Sibelius is great. Do you know that he suffered from synesthesia and his music is a translation of his visual impressions?


----------



## janxharris (May 24, 2010)

Jacck said:


> it gives the music a feeling of depth. You can follow one melodic line, or the other, and observe how they interact and create harmony. I do not know what is the experience of others with counterpoint, but with me it is like with this cube
> https://static1.squarespace.com/sta...5545bf21de6b914ff1/1460674722450/?format=300w
> if you watch the cube long enough, you will notice how your perception shifts from convex to concave
> Similar with the conterpoint, at one time I perceive one melodic thread, at other time the perception shifts and I perceive another melodic thread and if I give it my full attention, I am sometimes able to perceive all at once.
> Sibelius is great. Do you know that he suffered from synesthesia and his music is a translation of his visual impressions?
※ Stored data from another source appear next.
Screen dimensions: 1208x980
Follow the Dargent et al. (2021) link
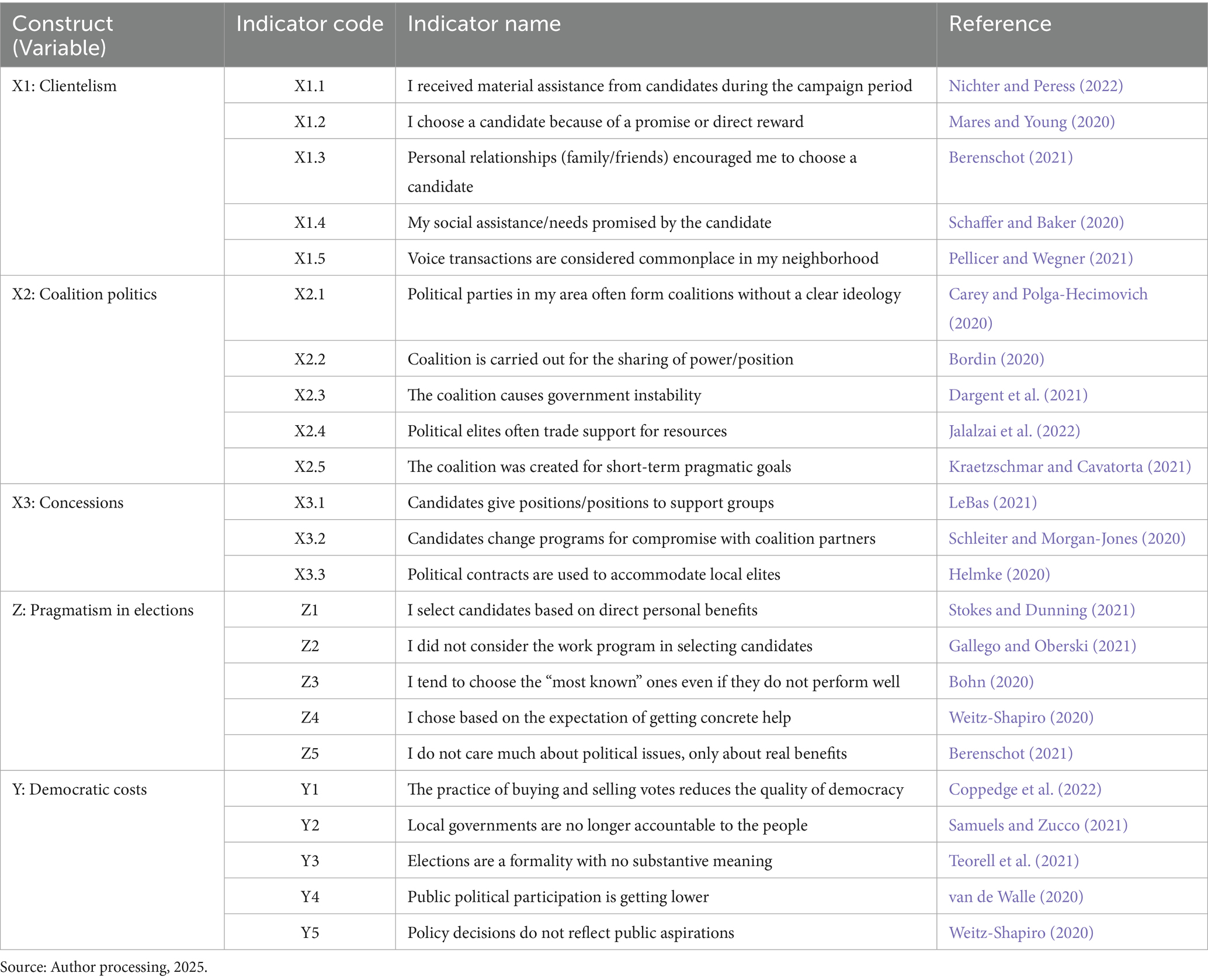[x=1018, y=395]
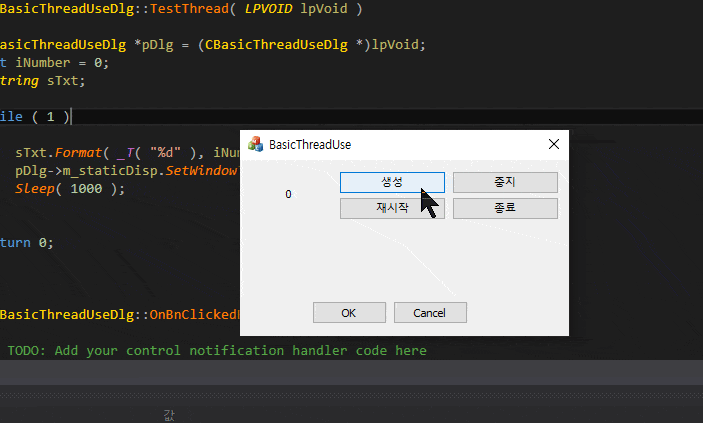Dismiss the dialog with Cancel
This screenshot has width=703, height=423.
(430, 313)
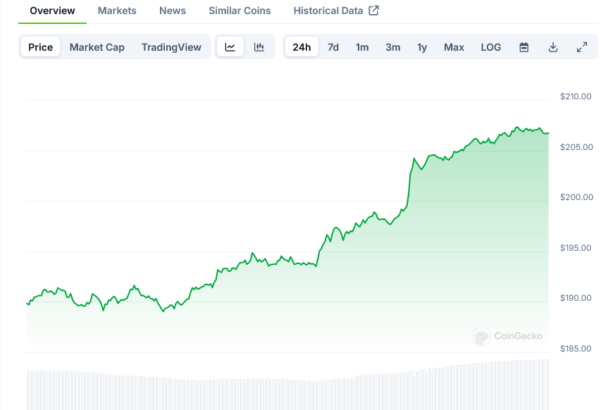Switch chart to TradingView
Screen dimensions: 615x410
pyautogui.click(x=171, y=47)
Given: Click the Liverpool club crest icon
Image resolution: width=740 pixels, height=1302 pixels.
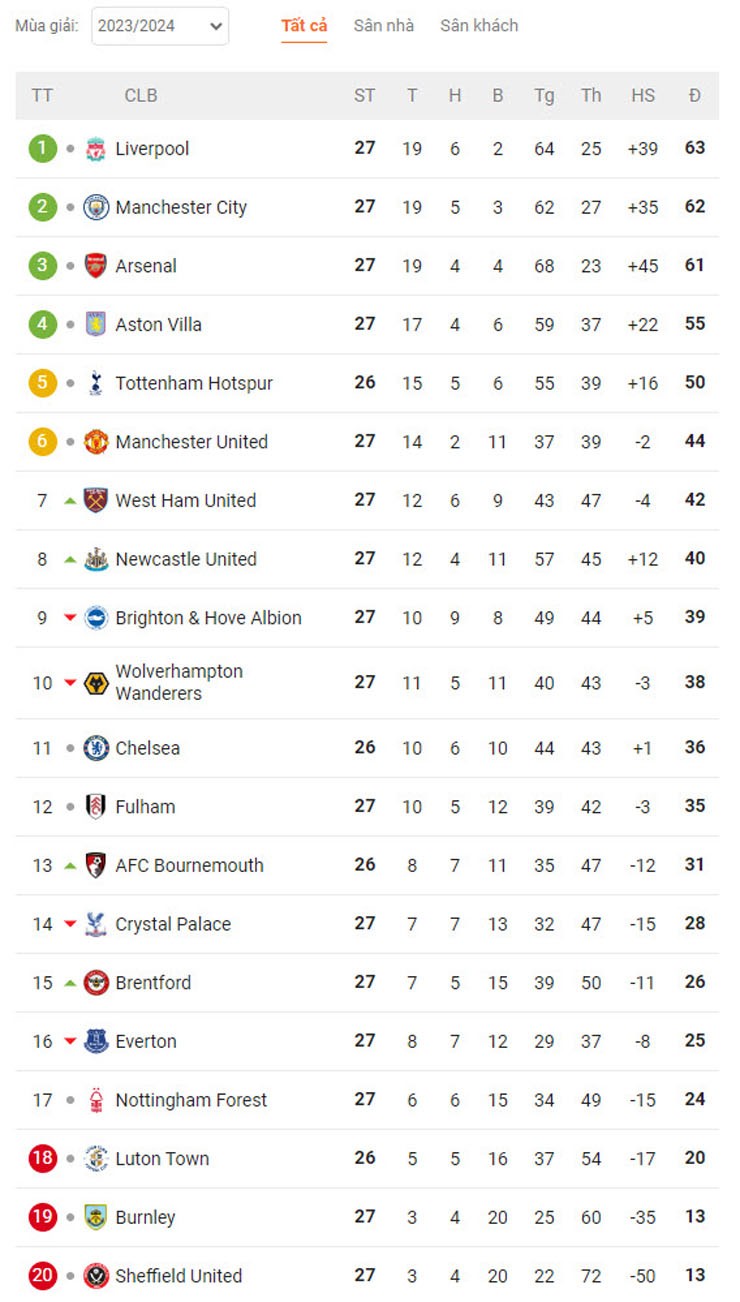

I guess it depends on the counterpoint. I get an incredible feeling of grandeur from this:






Excuse the bum notes....


----------



## Jacck (Dec 24, 2017)

janxharris said:


> I guess it depends on the counterpoint. I get an incredible feeling of grandeur from this:
> 
> 
> 
> ...


I like Beethoven too, but for me, the number one guy is Bach. I guess each one of us have their favorites among the holy trinity.


----------



## isorhythm (Jan 2, 2015)

Tallis' _Spem in alium_. Surprised it hadn't come up yet.

Sticking with single-movement works, other candidates include too many 16th century motets and songs by Schubert to choose from. Lots of good stuff in the twentieth century too including Sibelius' Seventh Symphony, Ligeti's _Clocks and Clouds_ and Reich's _Music for 18 Musicians_.

Mozart's _Ave verum corpus_, Kyrie in D minor, Rondo in A minor and Adagio in B minor are also favorites of mine.


----------



## Logos (Nov 3, 2012)

In terms of influence, the 1st movement of Beethoven's 9th is probably the most important work in the history of music. 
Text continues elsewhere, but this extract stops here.